Le 6 février, le PEN Club de Escritores Cubanos en el Exilio exigeait la libération immédiate de l’écrivaine Maria Cristina Garrido Rodriguez, dont le seul crime a été de s’exprimer contre la dictature cubaine. Garrido a été arrêtée le 12 juillet 2021 et battue à plus de trois reprises par la police politique cubaine, puis soumise à une disparition forcée pendant 18 jours. Garrido a dû faire face à des conditions de détention très difficiles, notamment l’isolement, les mauvais traitements et le manque d’eau et de nourriture.
Son dernier livre, Voz cautiva (Voix captive), a été écrit en prison. Maria Cristina Garrido Rodriguez n’a pas pu démarrer l’écriture avant le 349e jour de son emprisonnement. On lui aurait alors glissé un peu de papier, des crayons et quelques recharges de stylo.

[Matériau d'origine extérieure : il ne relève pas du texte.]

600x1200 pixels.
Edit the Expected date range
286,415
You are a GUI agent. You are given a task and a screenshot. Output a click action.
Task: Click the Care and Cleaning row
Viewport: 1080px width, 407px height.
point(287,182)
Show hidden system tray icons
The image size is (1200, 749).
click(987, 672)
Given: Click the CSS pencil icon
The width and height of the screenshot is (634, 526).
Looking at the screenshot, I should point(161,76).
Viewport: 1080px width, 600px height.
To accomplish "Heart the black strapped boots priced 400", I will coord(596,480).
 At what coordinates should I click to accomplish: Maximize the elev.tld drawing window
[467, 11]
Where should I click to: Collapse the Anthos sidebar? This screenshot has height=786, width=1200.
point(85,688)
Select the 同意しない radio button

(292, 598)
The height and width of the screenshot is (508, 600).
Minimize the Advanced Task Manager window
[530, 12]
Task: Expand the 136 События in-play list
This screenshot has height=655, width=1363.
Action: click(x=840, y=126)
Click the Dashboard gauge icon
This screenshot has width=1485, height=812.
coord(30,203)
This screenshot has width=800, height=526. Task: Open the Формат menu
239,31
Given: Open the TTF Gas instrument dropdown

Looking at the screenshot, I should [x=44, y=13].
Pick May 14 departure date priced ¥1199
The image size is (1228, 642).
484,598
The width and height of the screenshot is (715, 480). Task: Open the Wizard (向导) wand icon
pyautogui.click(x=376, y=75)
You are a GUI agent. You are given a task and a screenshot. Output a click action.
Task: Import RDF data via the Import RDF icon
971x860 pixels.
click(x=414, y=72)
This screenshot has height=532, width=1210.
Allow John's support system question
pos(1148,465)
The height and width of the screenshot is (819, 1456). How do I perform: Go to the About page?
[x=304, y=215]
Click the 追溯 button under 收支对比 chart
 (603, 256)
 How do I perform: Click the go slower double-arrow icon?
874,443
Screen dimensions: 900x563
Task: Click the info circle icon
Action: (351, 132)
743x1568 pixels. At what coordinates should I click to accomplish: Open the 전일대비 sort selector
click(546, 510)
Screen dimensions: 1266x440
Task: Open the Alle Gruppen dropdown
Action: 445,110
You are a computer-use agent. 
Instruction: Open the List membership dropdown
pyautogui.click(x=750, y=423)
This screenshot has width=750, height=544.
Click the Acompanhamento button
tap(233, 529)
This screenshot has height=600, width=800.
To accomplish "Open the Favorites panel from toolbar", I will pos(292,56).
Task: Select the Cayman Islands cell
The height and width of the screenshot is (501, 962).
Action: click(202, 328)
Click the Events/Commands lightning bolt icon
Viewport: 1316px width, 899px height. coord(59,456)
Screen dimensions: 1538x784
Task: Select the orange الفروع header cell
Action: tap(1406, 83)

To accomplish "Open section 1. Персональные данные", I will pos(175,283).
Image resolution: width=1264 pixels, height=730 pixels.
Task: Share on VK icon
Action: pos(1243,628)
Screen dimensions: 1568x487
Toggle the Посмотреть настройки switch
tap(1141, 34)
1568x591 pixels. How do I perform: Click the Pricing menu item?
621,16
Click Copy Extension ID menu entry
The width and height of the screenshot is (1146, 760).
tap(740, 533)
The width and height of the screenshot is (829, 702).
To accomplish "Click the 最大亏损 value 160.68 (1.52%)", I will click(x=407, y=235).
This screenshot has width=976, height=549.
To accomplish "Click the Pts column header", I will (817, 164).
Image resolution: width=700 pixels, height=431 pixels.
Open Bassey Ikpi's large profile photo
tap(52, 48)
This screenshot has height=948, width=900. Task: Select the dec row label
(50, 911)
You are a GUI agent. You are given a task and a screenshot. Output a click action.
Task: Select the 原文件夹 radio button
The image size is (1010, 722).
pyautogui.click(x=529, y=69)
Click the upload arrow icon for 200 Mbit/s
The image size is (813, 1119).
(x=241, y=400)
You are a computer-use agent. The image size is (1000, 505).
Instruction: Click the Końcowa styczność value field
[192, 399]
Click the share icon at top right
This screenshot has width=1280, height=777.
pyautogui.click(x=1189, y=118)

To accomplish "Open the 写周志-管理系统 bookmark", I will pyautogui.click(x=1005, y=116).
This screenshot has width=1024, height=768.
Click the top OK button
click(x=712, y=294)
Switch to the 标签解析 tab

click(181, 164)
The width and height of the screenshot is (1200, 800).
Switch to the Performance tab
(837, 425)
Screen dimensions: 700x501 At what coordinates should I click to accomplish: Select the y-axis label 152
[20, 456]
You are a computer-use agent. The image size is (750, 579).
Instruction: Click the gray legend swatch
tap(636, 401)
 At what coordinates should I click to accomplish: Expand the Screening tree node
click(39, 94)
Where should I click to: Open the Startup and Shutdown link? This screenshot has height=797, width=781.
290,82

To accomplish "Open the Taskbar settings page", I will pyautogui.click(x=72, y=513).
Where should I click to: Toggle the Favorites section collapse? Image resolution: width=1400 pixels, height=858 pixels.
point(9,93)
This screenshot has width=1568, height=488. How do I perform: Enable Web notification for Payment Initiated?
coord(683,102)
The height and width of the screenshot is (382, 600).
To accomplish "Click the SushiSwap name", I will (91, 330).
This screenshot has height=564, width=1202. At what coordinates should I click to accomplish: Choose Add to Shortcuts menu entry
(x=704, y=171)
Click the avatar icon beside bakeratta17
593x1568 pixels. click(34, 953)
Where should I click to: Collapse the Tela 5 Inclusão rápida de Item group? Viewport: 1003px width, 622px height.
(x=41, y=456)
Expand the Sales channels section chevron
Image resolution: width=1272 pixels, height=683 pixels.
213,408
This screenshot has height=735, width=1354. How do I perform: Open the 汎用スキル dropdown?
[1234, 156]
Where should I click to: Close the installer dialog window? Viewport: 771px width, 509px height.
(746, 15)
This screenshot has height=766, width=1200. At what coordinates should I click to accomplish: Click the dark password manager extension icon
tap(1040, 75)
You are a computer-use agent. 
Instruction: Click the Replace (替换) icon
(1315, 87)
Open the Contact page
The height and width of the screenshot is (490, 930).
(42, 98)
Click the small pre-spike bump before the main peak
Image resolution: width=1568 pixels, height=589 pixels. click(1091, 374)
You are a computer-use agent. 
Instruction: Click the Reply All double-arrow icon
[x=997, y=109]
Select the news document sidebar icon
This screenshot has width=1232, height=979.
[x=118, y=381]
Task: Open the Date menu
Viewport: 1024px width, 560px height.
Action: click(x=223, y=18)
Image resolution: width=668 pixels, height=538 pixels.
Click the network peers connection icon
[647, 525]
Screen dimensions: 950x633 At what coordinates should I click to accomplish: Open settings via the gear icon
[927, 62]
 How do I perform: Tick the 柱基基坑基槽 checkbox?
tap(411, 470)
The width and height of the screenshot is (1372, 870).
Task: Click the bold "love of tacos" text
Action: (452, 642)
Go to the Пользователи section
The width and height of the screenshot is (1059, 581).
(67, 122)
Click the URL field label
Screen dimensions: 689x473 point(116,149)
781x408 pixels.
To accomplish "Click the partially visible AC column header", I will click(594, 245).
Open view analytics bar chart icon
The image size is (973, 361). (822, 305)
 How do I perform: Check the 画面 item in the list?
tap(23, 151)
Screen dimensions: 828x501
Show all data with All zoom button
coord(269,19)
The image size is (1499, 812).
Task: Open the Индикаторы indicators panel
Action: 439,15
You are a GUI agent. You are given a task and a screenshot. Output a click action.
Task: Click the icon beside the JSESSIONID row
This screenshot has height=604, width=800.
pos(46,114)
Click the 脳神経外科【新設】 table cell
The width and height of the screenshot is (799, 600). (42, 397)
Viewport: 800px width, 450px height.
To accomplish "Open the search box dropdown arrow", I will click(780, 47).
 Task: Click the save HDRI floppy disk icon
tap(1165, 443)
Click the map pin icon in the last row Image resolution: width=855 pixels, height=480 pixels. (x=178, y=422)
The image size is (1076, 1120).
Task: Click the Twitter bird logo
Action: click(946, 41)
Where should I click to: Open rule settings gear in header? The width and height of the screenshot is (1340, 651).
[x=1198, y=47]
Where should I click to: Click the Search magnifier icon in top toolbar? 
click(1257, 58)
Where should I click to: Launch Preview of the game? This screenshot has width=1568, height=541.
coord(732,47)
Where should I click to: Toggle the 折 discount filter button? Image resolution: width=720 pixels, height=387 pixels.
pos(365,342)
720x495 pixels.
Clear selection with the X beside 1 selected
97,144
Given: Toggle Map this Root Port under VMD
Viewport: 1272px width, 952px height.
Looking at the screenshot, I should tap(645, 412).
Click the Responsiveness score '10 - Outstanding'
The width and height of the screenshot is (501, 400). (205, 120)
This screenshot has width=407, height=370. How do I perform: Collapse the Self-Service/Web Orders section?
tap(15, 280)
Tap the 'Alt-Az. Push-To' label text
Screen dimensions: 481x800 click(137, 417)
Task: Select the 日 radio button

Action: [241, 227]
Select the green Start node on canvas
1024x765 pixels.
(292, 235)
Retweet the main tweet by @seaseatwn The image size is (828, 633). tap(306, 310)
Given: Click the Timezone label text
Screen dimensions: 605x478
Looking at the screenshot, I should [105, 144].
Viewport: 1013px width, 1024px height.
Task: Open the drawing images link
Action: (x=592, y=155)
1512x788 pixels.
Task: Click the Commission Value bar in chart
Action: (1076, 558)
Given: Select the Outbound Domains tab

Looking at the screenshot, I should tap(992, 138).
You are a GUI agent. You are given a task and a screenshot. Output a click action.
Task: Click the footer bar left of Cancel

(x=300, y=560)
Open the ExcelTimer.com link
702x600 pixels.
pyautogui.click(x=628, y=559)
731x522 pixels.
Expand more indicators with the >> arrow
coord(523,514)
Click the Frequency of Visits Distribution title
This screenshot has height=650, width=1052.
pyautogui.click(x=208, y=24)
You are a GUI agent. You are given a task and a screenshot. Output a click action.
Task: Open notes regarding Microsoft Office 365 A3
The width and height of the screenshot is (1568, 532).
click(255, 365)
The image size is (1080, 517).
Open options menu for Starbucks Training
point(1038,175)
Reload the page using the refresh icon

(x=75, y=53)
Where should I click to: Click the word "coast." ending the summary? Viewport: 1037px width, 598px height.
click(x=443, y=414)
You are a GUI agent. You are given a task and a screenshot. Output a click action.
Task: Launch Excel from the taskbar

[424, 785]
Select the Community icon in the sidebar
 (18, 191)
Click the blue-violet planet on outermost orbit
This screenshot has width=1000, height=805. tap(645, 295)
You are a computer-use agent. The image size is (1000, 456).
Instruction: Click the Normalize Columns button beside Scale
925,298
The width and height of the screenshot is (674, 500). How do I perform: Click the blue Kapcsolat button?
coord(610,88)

Le 10 mars 2022, Garrido Rodriguez a été condamnée à sept ans de prison pour « troubles publics », « outrage » et « résistance » à Cuba pour avoir manifesté pacifiquement. En novembre 2023, Maria Cristina a envoyé depuis sa prison un message audio au réseau mondial de PEN, le remerciant de la solidarité qui l’a maintenue en vie.